• WORK TASK
Whatever appears in the data below, copy it exactly.

┌──

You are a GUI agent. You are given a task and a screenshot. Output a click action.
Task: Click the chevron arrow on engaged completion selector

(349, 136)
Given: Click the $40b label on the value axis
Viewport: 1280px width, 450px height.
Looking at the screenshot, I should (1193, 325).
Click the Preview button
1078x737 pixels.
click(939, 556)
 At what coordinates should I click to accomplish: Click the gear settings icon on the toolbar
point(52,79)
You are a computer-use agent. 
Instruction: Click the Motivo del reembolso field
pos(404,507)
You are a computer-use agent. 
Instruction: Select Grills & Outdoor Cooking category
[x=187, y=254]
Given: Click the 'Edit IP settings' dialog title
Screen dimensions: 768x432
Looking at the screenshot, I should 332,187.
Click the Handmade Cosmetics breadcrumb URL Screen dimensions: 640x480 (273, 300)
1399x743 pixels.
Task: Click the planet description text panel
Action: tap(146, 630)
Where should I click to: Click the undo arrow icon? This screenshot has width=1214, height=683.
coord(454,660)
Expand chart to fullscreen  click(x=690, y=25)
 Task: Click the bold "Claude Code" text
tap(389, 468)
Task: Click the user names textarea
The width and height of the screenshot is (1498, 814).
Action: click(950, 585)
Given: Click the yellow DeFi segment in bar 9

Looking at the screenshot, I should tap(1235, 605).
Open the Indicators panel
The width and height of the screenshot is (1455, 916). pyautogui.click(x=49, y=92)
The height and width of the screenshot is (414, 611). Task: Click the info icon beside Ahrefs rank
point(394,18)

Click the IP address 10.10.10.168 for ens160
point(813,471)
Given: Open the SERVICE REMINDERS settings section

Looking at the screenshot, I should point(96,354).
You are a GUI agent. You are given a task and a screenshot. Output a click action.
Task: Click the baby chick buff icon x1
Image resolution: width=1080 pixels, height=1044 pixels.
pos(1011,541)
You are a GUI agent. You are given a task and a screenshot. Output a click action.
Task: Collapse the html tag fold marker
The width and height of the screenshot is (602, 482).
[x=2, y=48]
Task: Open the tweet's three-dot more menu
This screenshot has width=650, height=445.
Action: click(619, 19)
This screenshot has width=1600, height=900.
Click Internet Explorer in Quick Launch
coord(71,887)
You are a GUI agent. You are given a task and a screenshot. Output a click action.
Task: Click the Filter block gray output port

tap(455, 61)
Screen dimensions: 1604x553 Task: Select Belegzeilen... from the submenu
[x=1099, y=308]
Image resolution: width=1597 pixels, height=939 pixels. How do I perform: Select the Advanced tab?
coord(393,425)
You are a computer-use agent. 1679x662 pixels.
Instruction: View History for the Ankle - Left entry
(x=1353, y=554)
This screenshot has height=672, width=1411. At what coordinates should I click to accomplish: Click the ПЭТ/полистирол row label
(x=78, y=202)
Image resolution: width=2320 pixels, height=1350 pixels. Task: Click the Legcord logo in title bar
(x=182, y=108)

└──

• OUTPUT
You are a GUI agent. You are given a task and a screenshot. Output a click action.
Task: Click the chevron arrow on engaged completion selector

(349, 136)
Given: Click the $40b label on the value axis
Viewport: 1280px width, 450px height.
Looking at the screenshot, I should (1193, 325).
Click the Preview button
1078x737 pixels.
click(939, 556)
 At what coordinates should I click to accomplish: Click the gear settings icon on the toolbar
point(52,79)
You are a computer-use agent. 
Instruction: Click the Motivo del reembolso field
pos(404,507)
You are a computer-use agent. 
Instruction: Select Grills & Outdoor Cooking category
[x=187, y=254]
Given: Click the 'Edit IP settings' dialog title
Screen dimensions: 768x432
Looking at the screenshot, I should 332,187.
Click the Handmade Cosmetics breadcrumb URL Screen dimensions: 640x480 (273, 300)
1399x743 pixels.
Task: Click the planet description text panel
Action: tap(146, 630)
Where should I click to: Click the undo arrow icon? This screenshot has width=1214, height=683.
coord(454,660)
Expand chart to fullscreen  click(x=690, y=25)
 Task: Click the bold "Claude Code" text
tap(389, 468)
Task: Click the user names textarea
The width and height of the screenshot is (1498, 814).
Action: click(950, 585)
Given: Click the yellow DeFi segment in bar 9

Looking at the screenshot, I should tap(1235, 605).
Open the Indicators panel
The width and height of the screenshot is (1455, 916). pyautogui.click(x=49, y=92)
The height and width of the screenshot is (414, 611). Task: Click the info icon beside Ahrefs rank
point(394,18)

Click the IP address 10.10.10.168 for ens160
point(813,471)
Given: Open the SERVICE REMINDERS settings section

Looking at the screenshot, I should point(96,354).
You are a GUI agent. You are given a task and a screenshot. Output a click action.
Task: Click the baby chick buff icon x1
Image resolution: width=1080 pixels, height=1044 pixels.
pos(1011,541)
You are a GUI agent. You are given a task and a screenshot. Output a click action.
Task: Collapse the html tag fold marker
The width and height of the screenshot is (602, 482).
[x=2, y=48]
Task: Open the tweet's three-dot more menu
This screenshot has width=650, height=445.
Action: click(619, 19)
This screenshot has width=1600, height=900.
Click Internet Explorer in Quick Launch
coord(71,887)
You are a GUI agent. You are given a task and a screenshot. Output a click action.
Task: Click the Filter block gray output port

tap(455, 61)
Screen dimensions: 1604x553 Task: Select Belegzeilen... from the submenu
[x=1099, y=308]
Image resolution: width=1597 pixels, height=939 pixels. How do I perform: Select the Advanced tab?
coord(393,425)
You are a computer-use agent. 1679x662 pixels.
Instruction: View History for the Ankle - Left entry
(x=1353, y=554)
This screenshot has height=672, width=1411. At what coordinates should I click to accomplish: Click the ПЭТ/полистирол row label
(x=78, y=202)
Image resolution: width=2320 pixels, height=1350 pixels. Task: Click the Legcord logo in title bar
(x=182, y=108)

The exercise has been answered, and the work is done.